Lo que más me gustó fue ir a ver “El Imperio del Sol” de Steven Spielberg, todos se durmieron menos yo, incluso la señorita C., que se desabrochó los pantalones, puso los pies en el respaldo de uno de los puestos de la fila de delante y hasta roncó; me sentí como si la película fuera sólo para mí, hacía ya tiempo que el cine y los libros se habían convertido en un refugio más que seguro frente a toda aquella hostilidad, entendía cómo podía sentirse aquel niño a quién se lo quitaban todo mucho más que todos aquellos paletos durmientes que me rodeaban, sabía lo que era no tener nada. Supongo que esto también vale para quién estuviera despierto aunque no le viese o no pensara que la película era mala sólo porque no la había comprendido o peor aún, ni siquiera la había visto. Creo que fuimos a verla al “Palacio Avenida”, seguro que era en la Gran Vía, de todos modos.

Y llegamos a las tres noches en las que estuve cenando entre lúgubres tonos verdes y amarillos, sola en una mesa, apartada de mis compañeros porque se quejaron de que comía mal y que les daba asco, algo que nadie más me ha dicho nunca, pero en fin, cualquier excusa era buena. Recuerdo a los camareros mirándome desde la barra, no sé si con pena o preguntándose si de verdad era para tanto, el otro día no me pareció reconocer a ninguno aunque uno de ellos tenía un tosco tatuaje hecho a mano que parecía ser un escudo en la cara interna del brazo.

Recuerdo muy bien la sensación de ser una apestada, de no entender porqué ni siquiera podían dejar que comiese en paz, y quise ir allí para ver qué pasaba, incluso estaba preparada para que alguno de los camareros me dijese “Eh, ¿eres tú la niña que comía sola?”, lo que fuese.

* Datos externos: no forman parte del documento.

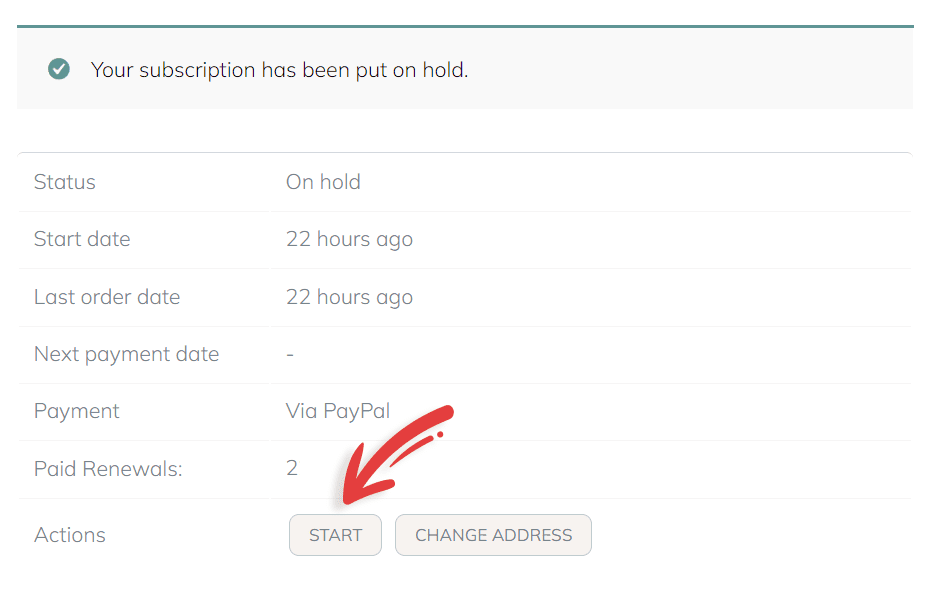This screenshot has width=935, height=607.
Task: Click the Last order date '22 hours ago' value
Action: (x=349, y=297)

Pero no fue eso lo que ocurrió; la cafetería había reaparecido entre manchas de sol, como un portal interdimensional destinado a mi personaje, hasta me imaginé cruzándome conmigo misma y con mis compañeros en el portal, y conservaba la combinación exacta de verde pizarra y amarillo ocre sometida a una mala iluminación que la hacía aún más deprimente: no sabía si era el local exacto, pero la estructura general era la misma y era lo bastante céntrico, estaba en Diego de León, había otra en Juan Bravo pero el local estaba en venta. De todas formas, nada allí había cambiado mucho desde finales de los ochenta, si bien no recordaba la colección de historietas enmarcadas que si te acercabas resultaban estar compuestas por puzzles de mil piezas, algo así me hubiese levantado a mirarlo, estoy segura.

La vichysoisse estaba buena, así como el bistec de ternera, no las natillas, que eran tan amarillas que dudé si hacer testamento o no antes de comérmelas; en el sentido culinario, me pareció un Nebraska de tercera, carece del encanto añejo que caracteriza a uno de mis restaurantes preferidos en esta ciudad y resulta cutre en extremo, incluso sórdido si se observan detalles como el polvo acumulado en las decenas de botellitas de licor que pretenden adornar el mostrador del local y sólo plantean dudas sobre el nivel de higiene del mismo.

Volvía a estar sola, pero ahora era una señora que podía elegir si estar allí o no, si ir con su novio o con sus amigos y muy libre de pensar que la gran mayoría de los pueblerinos que me acompañaron entonces jamás iba a tener esta oportunidad, que lo que ellos quisieron negarme es algo que ya no quiero y que jamás quise, ahora a lo mejor son ellos los que acaban comiendo solos porque no tienen otra, especialmente usted, señorita C., ahora que hay cada vez menos mallorquines de bien según su caduca visión de las cosas. Usted además se lo ha buscado.